BACKGROUND OF THE INVENTION

1. Field of the Invention

The present invention relates to an imaging method, particularly to a scene imaging method using a portable two-camera omni-imaging device for human-reachable environments.

2. Description of the Related Art

In recent years, many street view systems have been developed. To exploit a certain street scene, one may just browse a street view system to see the scene online without going there. This provides great value to applications like city touring, real estate sales, environmental management, etc. To collect street scenes, Google Street View Cars were used. To enter narrow lanes, a Street View Trike was designed later. Also launched was a Street View Snowmobile for use on rough terrains. Aboard each of these vehicles is an imaging device with eight digital cameras, one fish-eye camera, and three laser range finders for scene collection. The device weighs about 150 kg.
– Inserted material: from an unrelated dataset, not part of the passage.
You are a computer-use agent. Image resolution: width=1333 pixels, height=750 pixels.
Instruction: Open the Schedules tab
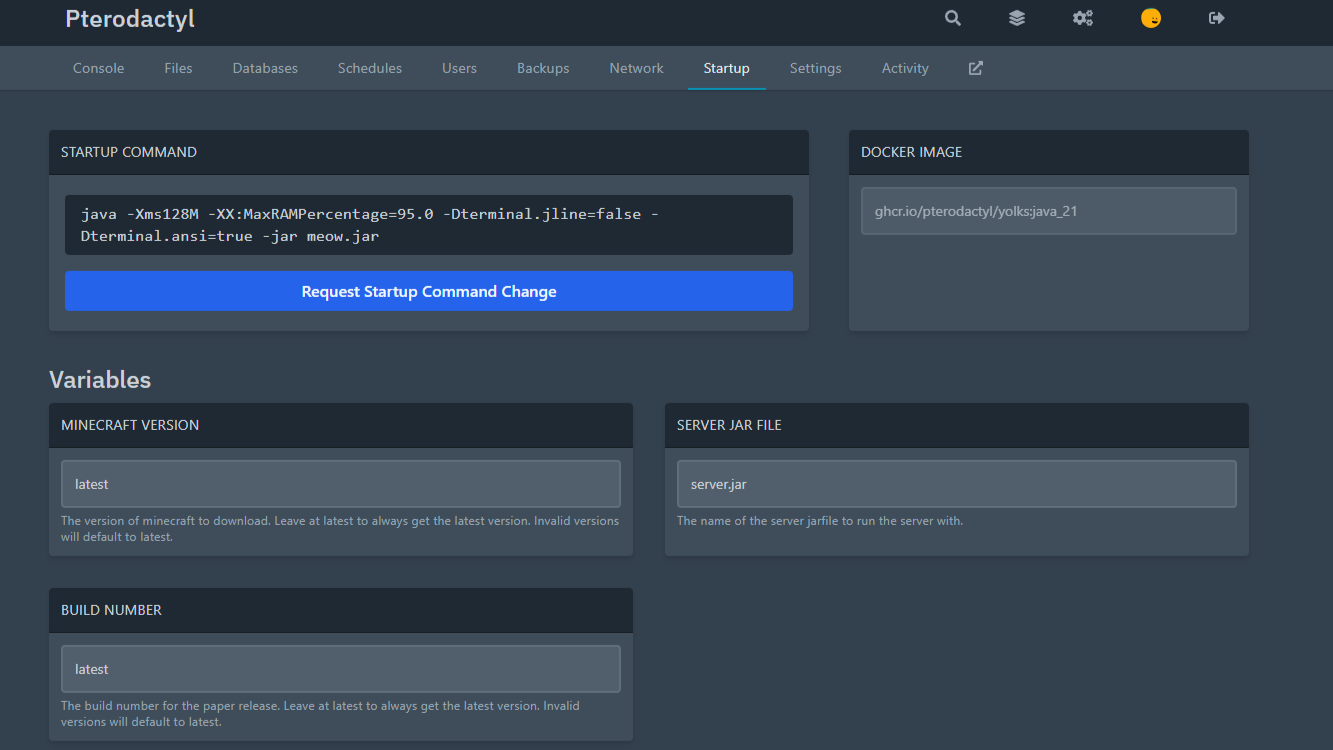tap(369, 67)
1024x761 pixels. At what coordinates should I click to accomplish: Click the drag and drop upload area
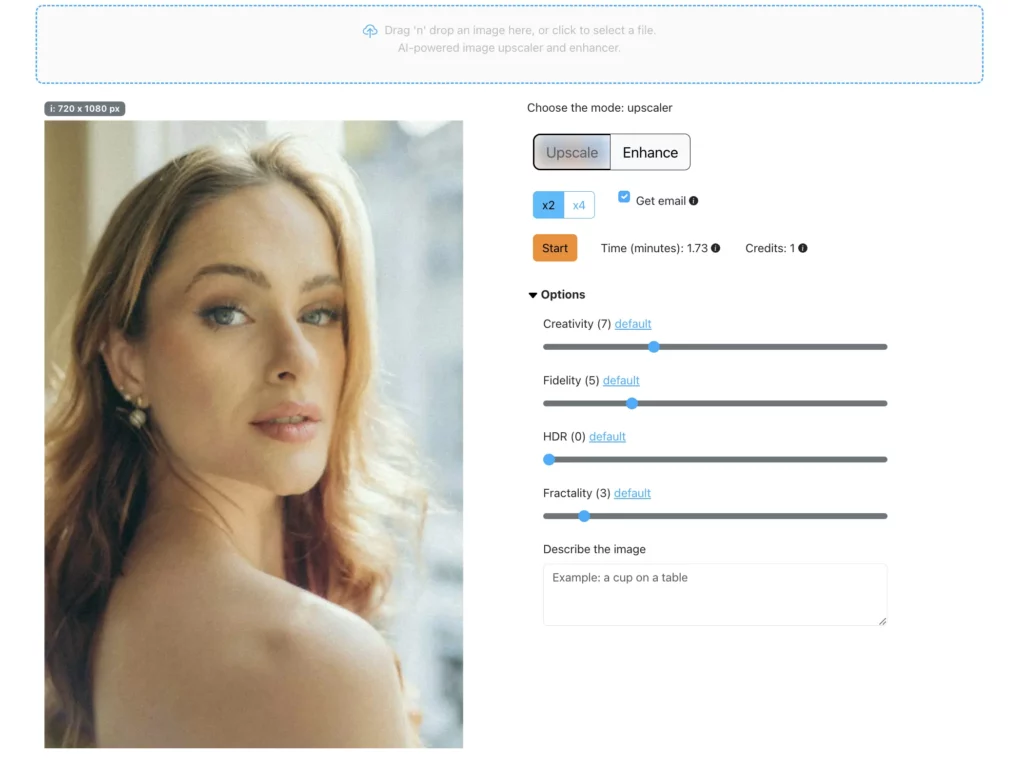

Though the use of the Street View Trek overcomes the incapability of the Street View Car in reaching narrow alleys, it is hard for a rider to pedal the heavy tricycle on steep ways. Also, although the Snowmobile has better mobility, it still cannot be ridden to some spaces like indoor stairways, mountains tracks, garden paths, etc. Below are briefly cited some prior arts of the scene imaging method. Among them, the Taiwan patent No. M373507 uses two cameras to capture a scene at different angles, and stitches a plurality of images by calculating setting values of the cameras. Besides, the Taiwan patent No. 201200960 uses a camera to record directions and angles of images in combination with other equipments, wherein the directions and angles are helpful in stitching the images. For the prior arts, processing a large amount of data would result in time delay.

In view of the problems and shortcomings of the prior art, the present invention provides a scene imaging method using a portable two-camera omni-imaging device for human-reachable environments, so as to solve the afore-mentioned problems of the prior art.

SUMMARY OF THE INVENTION

The primary objective of the present invention is to provide a scene imaging method using a portable two-camera omni-imaging device for human-reachable environments, which captures an upper omni-image and a lower omni-image and stitch them. The method uses properties of the omni-imaging device to greatly reduce the image amount for matching in the stitching process, thereby reducing time for the stitching process. Besides, the omni-imaging device has light weight and high mobility, and overcomes the limit for equipments and environments to take images of environments that a person reaches.

To achieve the above-mentioned objectives, the present invention proposes a scene imaging method using a portable two-camera omni-imaging device for human-reachable environments. Firstly, an upper omni-image and a lower omni-image of at least one scene are captured. Next, image inpainting and image dehazing perform on the upper omni-image and the lower omni-image. Next, image unwrapping performs on the upper omni-image and the lower omni-image by a pano-mapping table, so as to form an upper panoramic image and a lower panoramic image respectively, and the upper panoramic image and the lower panoramic image respectively have an upper part and a lower part overlapping each other. Then, a data item on the upper part and the lower part is obtained by a plurality of view points of the scene and the pano-mapping table. Finally, the upper panoramic image and the lower panoramic image are stitched to form a total panoramic image according to the data.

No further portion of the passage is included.